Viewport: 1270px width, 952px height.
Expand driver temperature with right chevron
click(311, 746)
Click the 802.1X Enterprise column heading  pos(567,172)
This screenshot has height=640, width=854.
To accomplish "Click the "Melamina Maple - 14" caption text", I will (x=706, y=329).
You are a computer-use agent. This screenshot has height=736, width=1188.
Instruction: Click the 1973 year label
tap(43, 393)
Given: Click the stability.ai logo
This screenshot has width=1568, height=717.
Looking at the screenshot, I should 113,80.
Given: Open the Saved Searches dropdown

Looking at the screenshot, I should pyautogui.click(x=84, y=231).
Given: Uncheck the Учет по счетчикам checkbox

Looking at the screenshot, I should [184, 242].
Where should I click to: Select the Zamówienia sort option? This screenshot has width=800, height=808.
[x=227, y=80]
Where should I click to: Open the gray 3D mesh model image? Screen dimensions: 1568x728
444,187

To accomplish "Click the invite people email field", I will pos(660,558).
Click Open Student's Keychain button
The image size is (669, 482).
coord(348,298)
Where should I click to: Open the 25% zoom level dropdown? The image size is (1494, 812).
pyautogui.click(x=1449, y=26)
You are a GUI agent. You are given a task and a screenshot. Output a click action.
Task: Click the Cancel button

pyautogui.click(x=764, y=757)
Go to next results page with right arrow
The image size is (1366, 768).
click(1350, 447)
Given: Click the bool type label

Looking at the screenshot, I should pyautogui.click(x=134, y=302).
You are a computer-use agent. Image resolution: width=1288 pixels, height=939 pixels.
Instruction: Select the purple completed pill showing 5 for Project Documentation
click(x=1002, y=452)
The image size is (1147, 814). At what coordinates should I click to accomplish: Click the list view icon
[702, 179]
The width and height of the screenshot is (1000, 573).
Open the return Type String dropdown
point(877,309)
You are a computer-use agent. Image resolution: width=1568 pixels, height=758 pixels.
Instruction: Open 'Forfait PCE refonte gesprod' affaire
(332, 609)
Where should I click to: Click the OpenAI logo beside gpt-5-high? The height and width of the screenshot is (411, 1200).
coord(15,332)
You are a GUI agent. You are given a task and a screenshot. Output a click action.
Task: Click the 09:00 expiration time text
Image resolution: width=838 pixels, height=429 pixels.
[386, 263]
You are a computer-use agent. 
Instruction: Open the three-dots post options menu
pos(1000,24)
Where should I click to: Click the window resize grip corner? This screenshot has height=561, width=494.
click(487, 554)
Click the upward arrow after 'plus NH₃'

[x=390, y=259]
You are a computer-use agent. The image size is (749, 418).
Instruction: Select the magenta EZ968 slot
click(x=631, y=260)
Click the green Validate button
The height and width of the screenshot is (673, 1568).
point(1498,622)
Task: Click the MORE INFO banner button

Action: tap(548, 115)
___
__Exercise objective__. Please express all the items above as a numbered list, leaving out blank lines.

__Result of this task__.
1. Viewport: 1270px width, 952px height.
2. Expand driver temperature with right chevron
3. click(311, 746)
4. Click the 802.1X Enterprise column heading  pos(567,172)
5. This screenshot has height=640, width=854.
6. To accomplish "Click the "Melamina Maple - 14" caption text", I will (x=706, y=329).
7. You are a computer-use agent. This screenshot has height=736, width=1188.
8. Instruction: Click the 1973 year label
9. tap(43, 393)
10. Given: Click the stability.ai logo
11. This screenshot has width=1568, height=717.
12. Looking at the screenshot, I should 113,80.
13. Given: Open the Saved Searches dropdown
14. Looking at the screenshot, I should pyautogui.click(x=84, y=231).
15. Given: Uncheck the Учет по счетчикам checkbox
16. Looking at the screenshot, I should [184, 242].
17. Where should I click to: Select the Zamówienia sort option? This screenshot has width=800, height=808.
18. [x=227, y=80]
19. Where should I click to: Open the gray 3D mesh model image? Screen dimensions: 1568x728
20. 444,187
21. To accomplish "Click the invite people email field", I will pos(660,558).
22. Click Open Student's Keychain button
23. The image size is (669, 482).
24. coord(348,298)
25. Where should I click to: Open the 25% zoom level dropdown? The image size is (1494, 812).
26. pyautogui.click(x=1449, y=26)
27. You are a GUI agent. You are given a task and a screenshot. Output a click action.
28. Task: Click the Cancel button
29. pyautogui.click(x=764, y=757)
30. Go to next results page with right arrow
31. The image size is (1366, 768).
32. click(1350, 447)
33. Given: Click the bool type label
34. Looking at the screenshot, I should pyautogui.click(x=134, y=302).
35. You are a computer-use agent. Image resolution: width=1288 pixels, height=939 pixels.
36. Instruction: Select the purple completed pill showing 5 for Project Documentation
37. click(x=1002, y=452)
38. The image size is (1147, 814). At what coordinates should I click to accomplish: Click the list view icon
39. [702, 179]
40. The width and height of the screenshot is (1000, 573).
41. Open the return Type String dropdown
42. point(877,309)
43. You are a computer-use agent. Image resolution: width=1568 pixels, height=758 pixels.
44. Instruction: Open 'Forfait PCE refonte gesprod' affaire
45. (332, 609)
46. Where should I click to: Click the OpenAI logo beside gpt-5-high? The height and width of the screenshot is (411, 1200).
47. coord(15,332)
48. You are a GUI agent. You are given a task and a screenshot. Output a click action.
49. Task: Click the 09:00 expiration time text
50. Image resolution: width=838 pixels, height=429 pixels.
51. [386, 263]
52. You are a computer-use agent. 
53. Instruction: Open the three-dots post options menu
54. pos(1000,24)
55. Where should I click to: Click the window resize grip corner? This screenshot has height=561, width=494.
56. click(487, 554)
57. Click the upward arrow after 'plus NH₃'
58. [x=390, y=259]
59. You are a computer-use agent. The image size is (749, 418).
60. Instruction: Select the magenta EZ968 slot
61. click(x=631, y=260)
62. Click the green Validate button
63. The height and width of the screenshot is (673, 1568).
64. point(1498,622)
65. Task: Click the MORE INFO banner button
66. Action: tap(548, 115)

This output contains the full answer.